2.  Section 1256 then provided: ‘An individual is disqualified for unemployment compensation benefits if the director finds that he left his most recent work voluntarily without good cause or that he has been discharged for misconduct connected with his most recent work. ( ) An individual is presumed to have been discharged for reasons other than misconduct in connection with his work and not to have voluntarily left his work without good cause unless his employer has given written notice to the contrary to the director within five days after the termination of service, setting forth facts sufficient to overcome the presumption. If the employer files such notice, the question shall immediately be determined in the same manner as benefit claims. ( ) An individual whose employment is terminated under the compulsory retirement provisions of a collective bargaining agreement to which the employer is a party, shall not be deemed to have left his work without good cause.’ (Stats.1959, ch. 1402, s 2, p. 3681, emphasis added. By Stats.1973, ch. 761, s 1, p. 1371, effective Jan. 1, 1974, the emphasized sentence was deleted, and the following language was substituted, ‘The presumption prescribed by this section is rebuttable.’)Section 1327 then provided: ‘A notice of the filing of a new or additional claim shall be given to the employing unit by which the claimant was last employed immediately preceding the filing of such claim, and the employing unit so notified shall submit within 10 days after the mailing of such notice any facts then known which may affect the claimant's eligibility for benefits.’ (Stats.1951, ch. 1694, s 2, p. 3901. Recast by Stats.1973, ch. 1212, s 162, pp. 2780—2781, operative July 1, 1974.)

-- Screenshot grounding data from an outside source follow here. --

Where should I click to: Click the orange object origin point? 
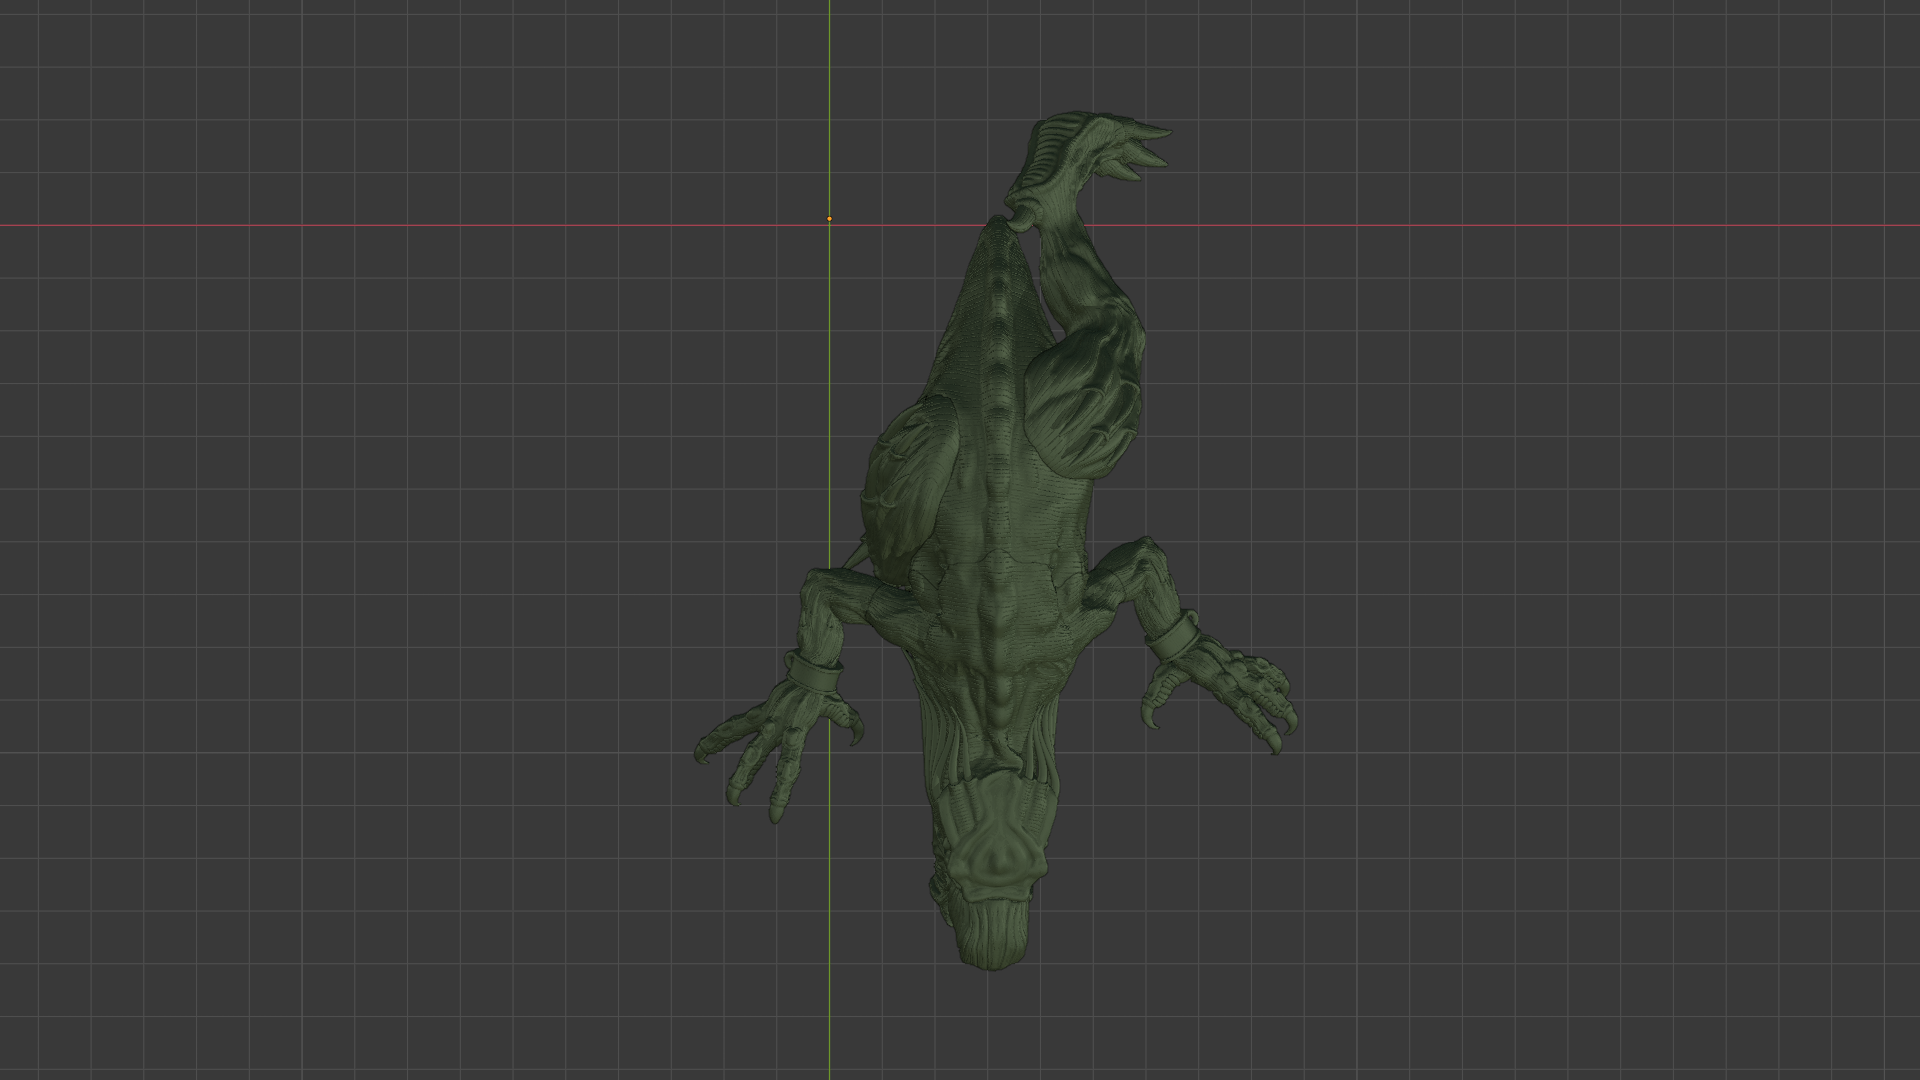(829, 218)
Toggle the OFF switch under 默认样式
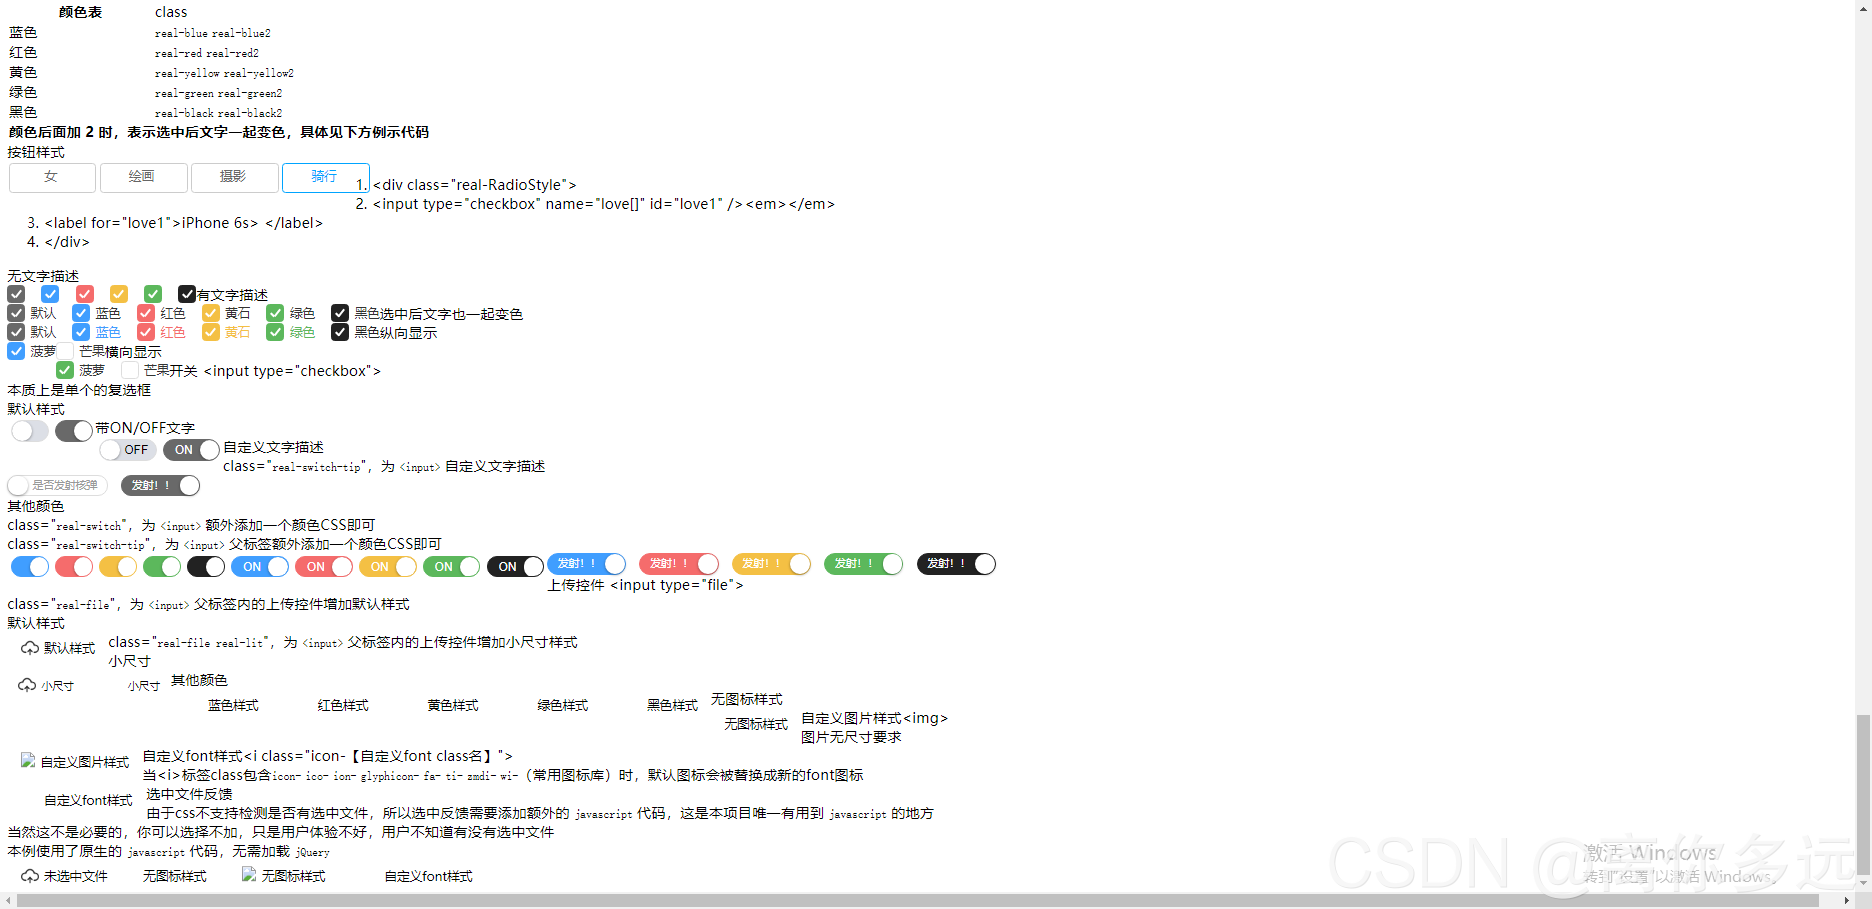This screenshot has height=909, width=1872. pyautogui.click(x=127, y=450)
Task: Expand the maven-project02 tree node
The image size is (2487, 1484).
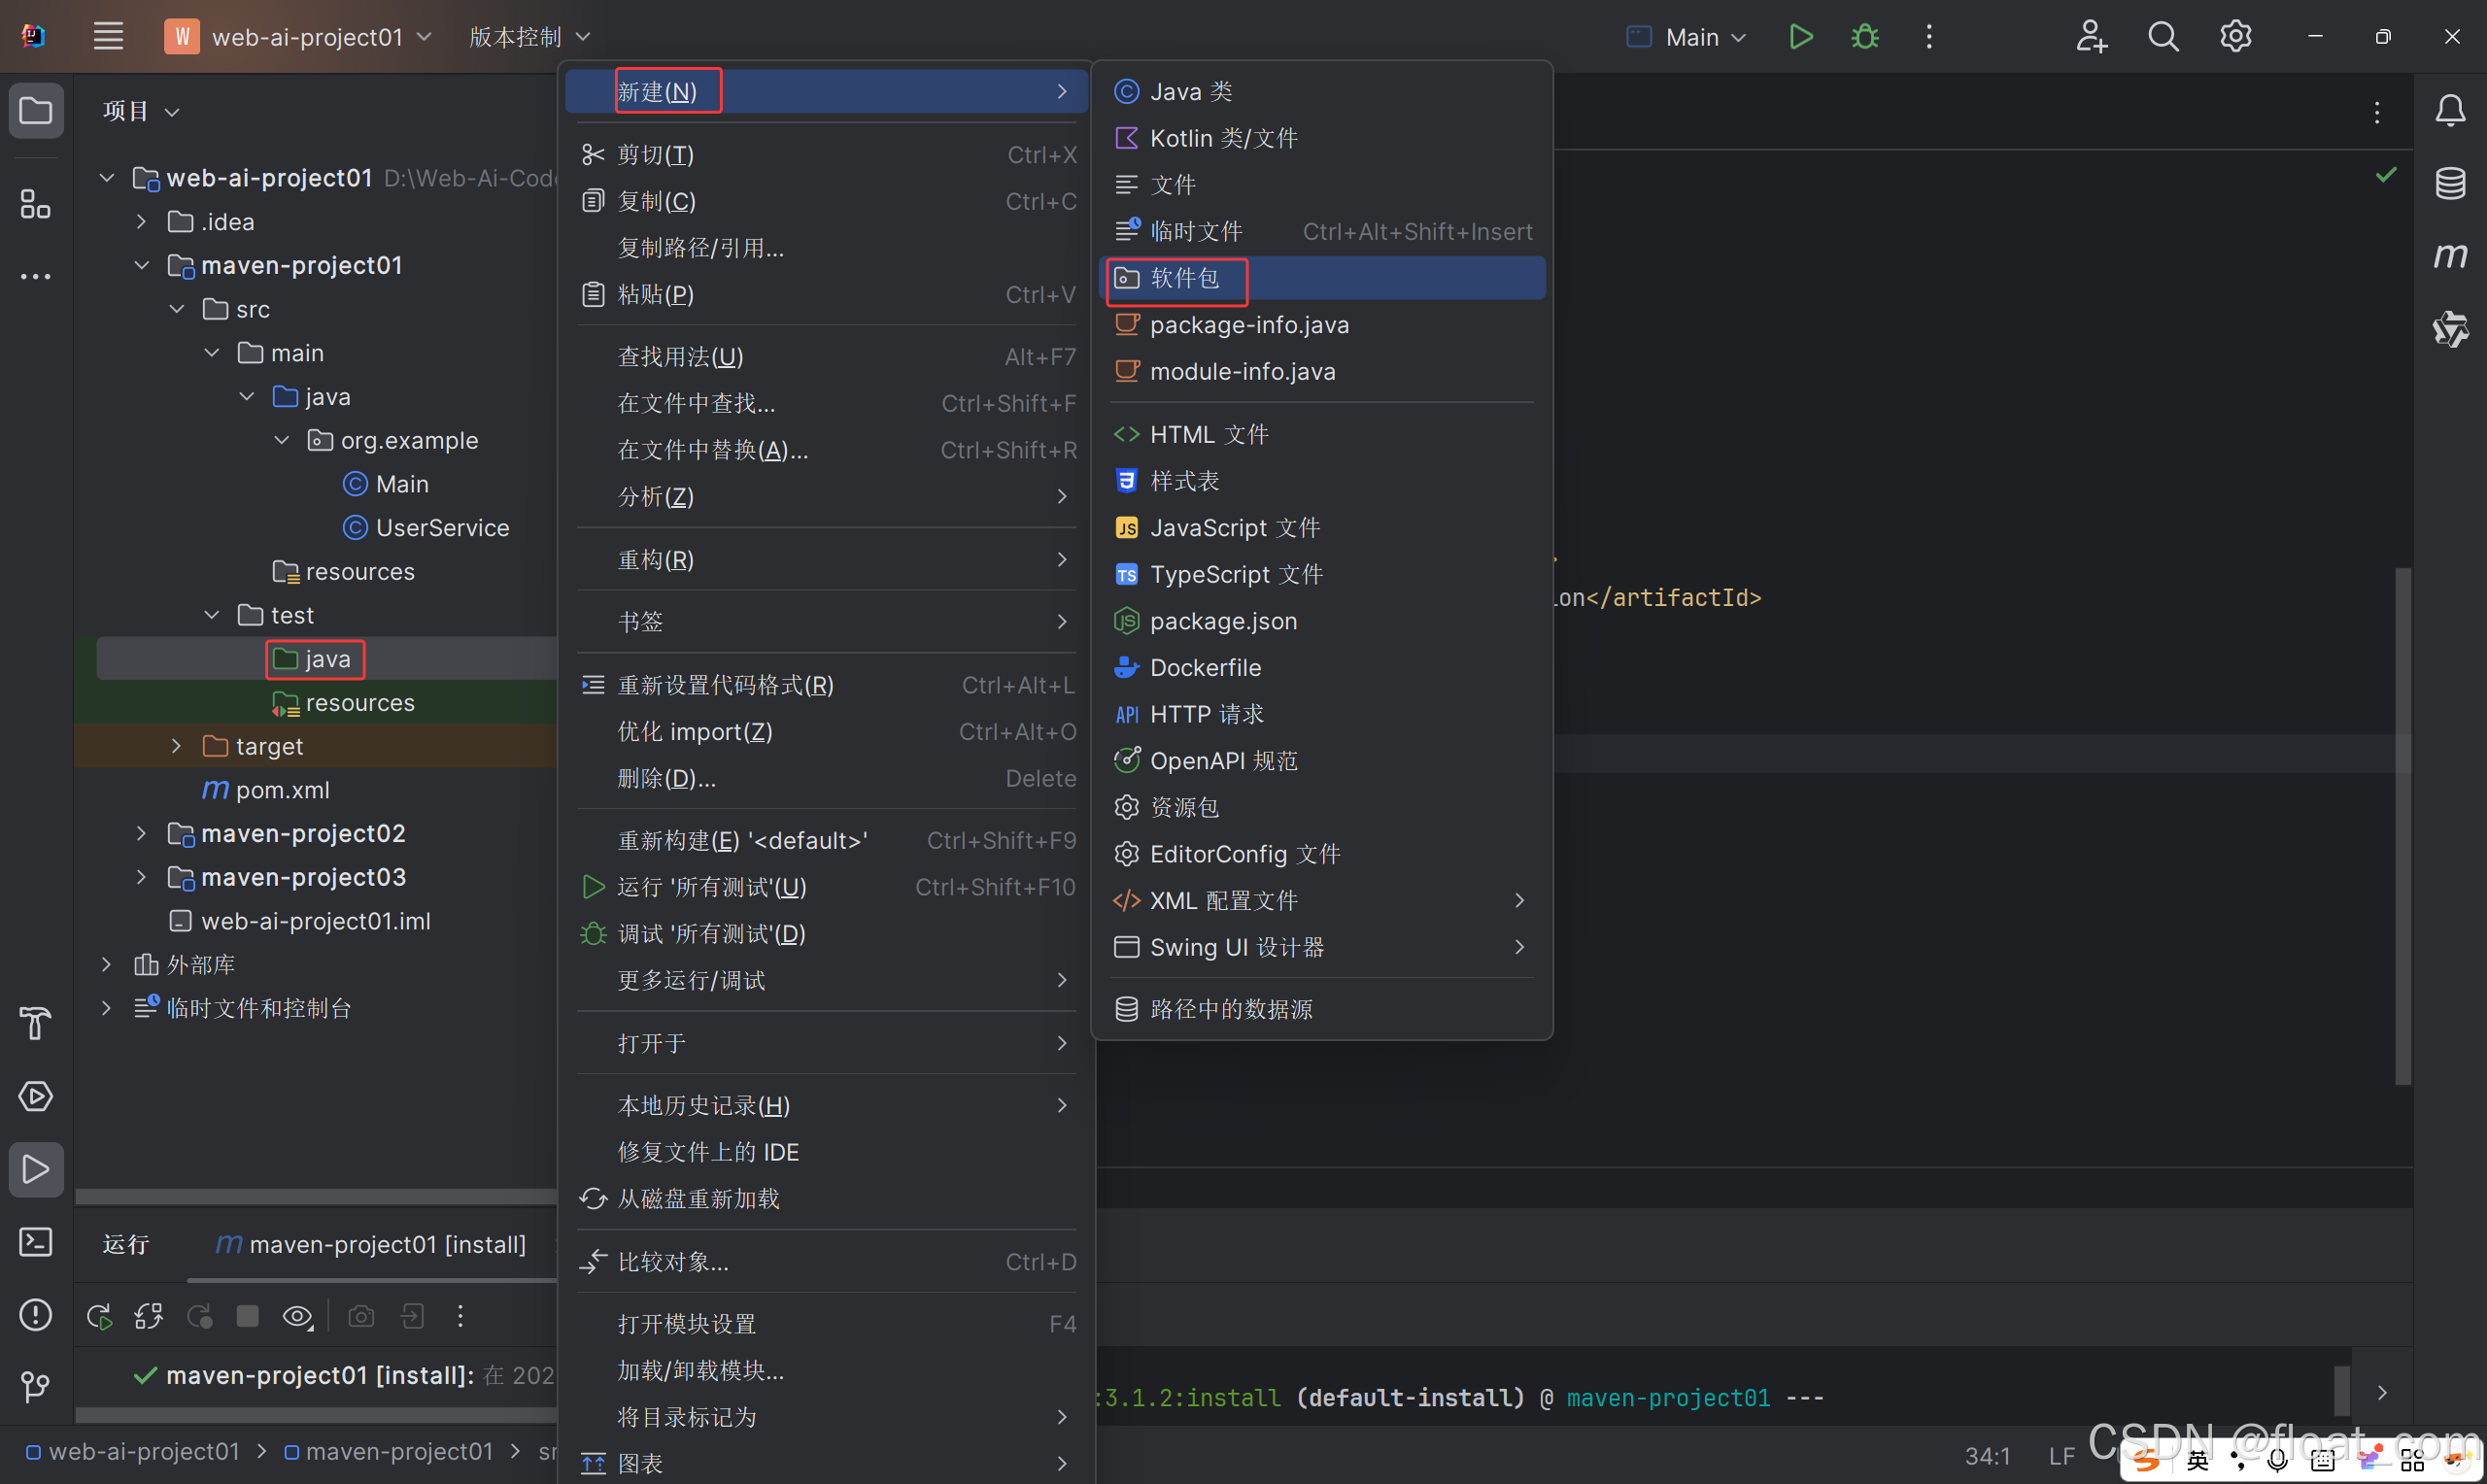Action: click(141, 833)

3.  Section 1328 then read: ‘The facts submitted by an employer pursuant to Section 1327 shall be considered and a determination made as to the claimant's eligibility for benefits. The claimant and any employer who prior to the determination has submitted any facts or given any notice pursuant to Section 1327 and authorized regulations shall be promptly notified of the determination and the reasons therefor and may appeal therefrom to a referee within 10 days from mailing or personal service of notice of the determination. The 10-day period may be extended for good cause. The director shall be an interested party to all appeals.’ (Stats.1967, ch. 1586, s 8, p. 3799. Recast by Stats.1973, ch. 1212, s 164, p. 2781, operative July 1, 1974; and amended Stats.1975, ch. 979, s 1, p. —-, effective Jan. 1, 1976, by increasing the time provisions from 10 to 20 days, and by the addition of the following language, “Good cause,' as used in this section, shall include, but not be limited to, mistake, inadvertence, surprise, or excusable neglect.'

4.  This decision is referred to merely as ‘Benefit Decision 6485.’ Not having been furnished with the text of the decision we refrain from taking judicial notice of it. (See Evid.Code, s 452, subd. (c), and cf. s 453.)

SIMS, Associate Justice.

MOLINARI, P.J., and ELKINGTON, J., concur.